Mais le président rwandais n’a pas hésité à faire une partie des causes du génocide à la colonisation européenne. « Cette idéologie (de faire des distinctions entre les trois ethnies du pays, les Hutu majoritaires, les Tutsi et les Twa, qui ne représentent qu’un pour cent de la population, ndlr) était déjà en place au 19ème siècle et a été enracinée par les missionnaires français qui s’y sont établis », a-t-il dit.
Les deux cents ans de la période coloniale (la Belgique a administré le pays, ex-colonie allemande, de 1919 à juillet 1962, date de son indépendance) ont été réduits à une série de caricatures basées sur un passage de la Bible », a poursuivi M. Kagame.

Il a dénoncé la « théorie coloniale de la société rwandaise qui voulait parfois que l’hostilité entre ‘Hutu’, ‘Tutsi’ et ‘Twa’ soit permanente et nécessaire. C’était le début du génocide des Tutsi auquel nous avons assisté voici vingt ans. »

Il s’en est aussi pris publiquement, de manière à peine voilée, à la France sur son rôle toujours controversé durant les années 1990.
« Les gens ne peuvent être soudoyés ou forcés de changer leur histoire. Aucun pays n’est assez puissant – même s’il pense l’être – pour changer les faits », a déclaré en anglais le président rwandais avant de lancer – exceptionnellement pour lui – en français, « après tout, les faits sont têtus », déclenchant les acclamations des 30.000 spectateurs rassemblés dans le stade Amaharo.

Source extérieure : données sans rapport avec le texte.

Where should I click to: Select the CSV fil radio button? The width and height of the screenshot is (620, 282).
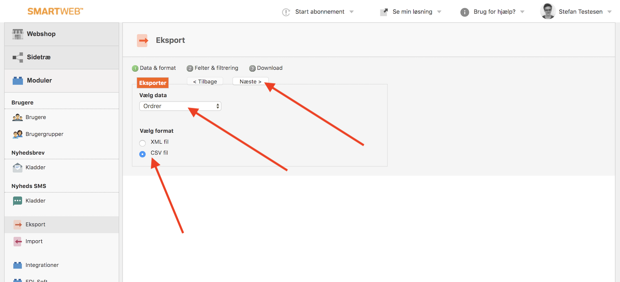[x=143, y=154]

Immédiatement avant, il avait affirmé qu’il n’existait « aucune justification à établir des parallèles soi-disant moraux, le temps écoulé ne doit pas occulter les faits, amoindrir les responsabilités ou transformer les victimes en méchants », faisant apparemment référence aux sévères critiques dirigées récemment contre son régime par ses plus proches alliés, Etats-Unis en tête.

« Ceux qui pensent que le Rwanda ou l’Afrique ont encore besoin de leur approbation pour être gouvernés comme il se doit par leur peuple, par les dirigeants que leurs peuples ont choisis, vivent toujours dans un passé révolu », a-t-il lancé, comme en réponse aux critiques sur l’autoritarisme fréquemment reproché à son gouvernement.

Le secrétaire général de l’Onu, Ban Ki-moon, a pour sa part rappelé que le génocide avait touché non seulement les Tutsi – la version officielle largement défendue par Kigali -, mais aussi des « Hutu modérés et autres ». Il a admis que les Nations unies ressentent toujours, vingt ans plus tard, la « honte » de n’avoir pas pu empêcher le génocide de 1994 au Rwanda.

Relevant le « courage remarquable » de membres de l’ONU au Rwanda à l’époque, M. Ban a expliqué: « nous aurions pu faire beaucoup plus, nous aurions dû faire beaucoup plus. Les Casques bleus ont été retirés du Rwanda au moment où l’on en avait le plus besoin ».

L’ONU, impuissante face aux tueries, avait retiré l’essentiel de ses quelque 2.500 soldats déployés au Rwanda, mi-avril 1994, au plus fort des massacres commencés le 7 avril, quelques heures après la mort du président hutu Juvénal Habyarimana, dont l’avion a été abattu
la veille au soir au dessus de Kigali. A l’époque, la Belgique avait décidé unilatéralement de retirer son contingent de Casques bleus après l’assassinat de dix d’entre eux par des militaires rwandais, le 7 avril.

La commémoration de lundi s’est accompagnée du témoignage d’un rescapé du génocide qui a provoqué des réactions d’hystérie dans le public et d’un spectacle musical mettant en scène bourreaux, victimes, sauveurs – l’Armée patriotique rwandaise (APR), le bras armé du Front patriotique rwandais (FPR) qui a mis fin au génocide et porté M. Kagame au pouvoir en juillet 1994, sous l’oeil impuissant de dix militaires de l’ONU.